というのも私はフランスという慣れない環境で、故障や設備交換などもろもろの作業を自力でできる自信がなくて、わざわざこの学生寮を選んだ。通常のアパートの家賃より倍近くの値段を払っている。東京みたいにアパートに住んでたら文句は言えないけれど、管理費にこういうサービスも含まれていると思ってた。比較的家賃が安い学生のシェアハウスではなく学生寮を選んだのは、フロントに管理人さんがいて、何か起これば管理人さんが手伝ってくれると思ったから。


なのに、この管理人さん、いままで何もしてくれたことがない。

毎日フロントに座っていて、いつ見ても誰かと電話してる。

そもそもコインランドリー用のコインを購入したり、家賃を振り込むときにしか会わない。

私が入寮した頃に短期で働いていたスタッフさんも「ここの管理人は、高い家賃とってるにもかかわらずコスト削減しか考えてないし、何もしないんだよね。同じ系列の学生寮グループ内でも問題視されてたんだよ。もう少しいいサービスができると思うんだけど、聞く耳をもてくれなくてさ。」って言ってた。

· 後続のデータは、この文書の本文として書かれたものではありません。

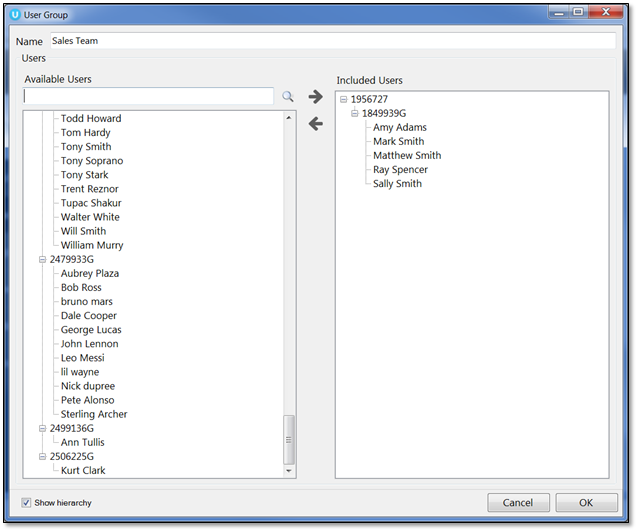Click the Name field containing Sales Team

[330, 41]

ていうか私の身長じゃ、椅子に上っても天井に手が届かないんですけど。


「ドライバー(ねじ回し)は誰かが借りたまま戻ってきてないから、それも自分で買ってね。脚立? あー、椅子かベッドに登ってよ。」


数秒間唖然とその場に立ち尽くした。

平然を装って、ひとまず通訳をしてくれた男性にお礼を言って部屋に戻ったけど、めん食らった。その直前、ランチにパスタを食べていたので、2つの意味でめん食らったわけだ。


ていうか、電球の種類くらい教えてよね!!!

でもぐちぐち言ってられない。とりあえず昔のスタッフさんに相談のメールをして、閉館前の郵便局へ用事を済ませに行った。そしてその足で、スーパーにドライバーを買いに行った。すぐに買い物ができるダウンタウンに住んでてよかったと心の底から思った。

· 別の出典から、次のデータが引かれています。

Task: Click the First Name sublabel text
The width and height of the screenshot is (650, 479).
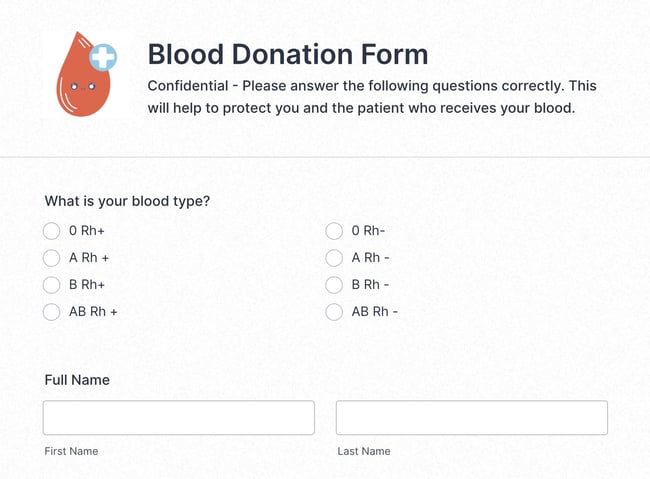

元スタッフさんによると、入居から1ヶ月経つと、電球などの設備交換は自分でしなくてはいけないとのこと。でも彼だったらきっと脚立をもって電球を外しに来てくれたはず、、、。そんな泣き言を言っても状況は変化しないので、ひとまずドライバーをゲット。帰宅して、隣の部屋のモロッコ人紳士 マロウナにメールで事情を説明して、帰宅後に部屋に電球を外しに来て欲しいとお願いした。


 ちょうど数日前に、伺いたいことがあってファッションエディターの白澤貴子さんのインスタグラムにメッセージを送ると、嬉しいことにすぐにお返事を下さった。その時に私のプロフェールを見てくださったようで、励ましの言葉を下さった。


「フランスに留学されているんですね。私がいた時代も理不尽なことが多かったので今も多少はそうだとは思いますが頑張って下さい!」


そのお言葉を頂いてすぐは、


「あ〜、最初は本当に大変だったな〜。だんだん少しずつ慣れてきてそろそろ免疫もつき始めたかな。」なんて思ってた。留学序盤は、フランスを好きになれるか心配だったし、ブログにも不安な気持ちを書き残した。特に The Climb と  原点回帰 はフランス留学での苦労や困難を赤裸々に綴った。


そしたら久しぶりにこれだ。免疫なんてついてなかった。

電球くらい頑張れば自分で買いに行けるし、手伝ってくれる友達もいる。不可能ではない。

だけど、安くはない管理費の中に含まれていると信じて疑わなかったサービスをしてもらえなかった、手伝おうとしてくれなかったことに落胆したし、悲しかった。


郵便局で書き留めの郵便物を送るために列に並んでいる時、ふとインスタグラムを開くと、歌手のBabyKiyちゃんの投稿が目に入った。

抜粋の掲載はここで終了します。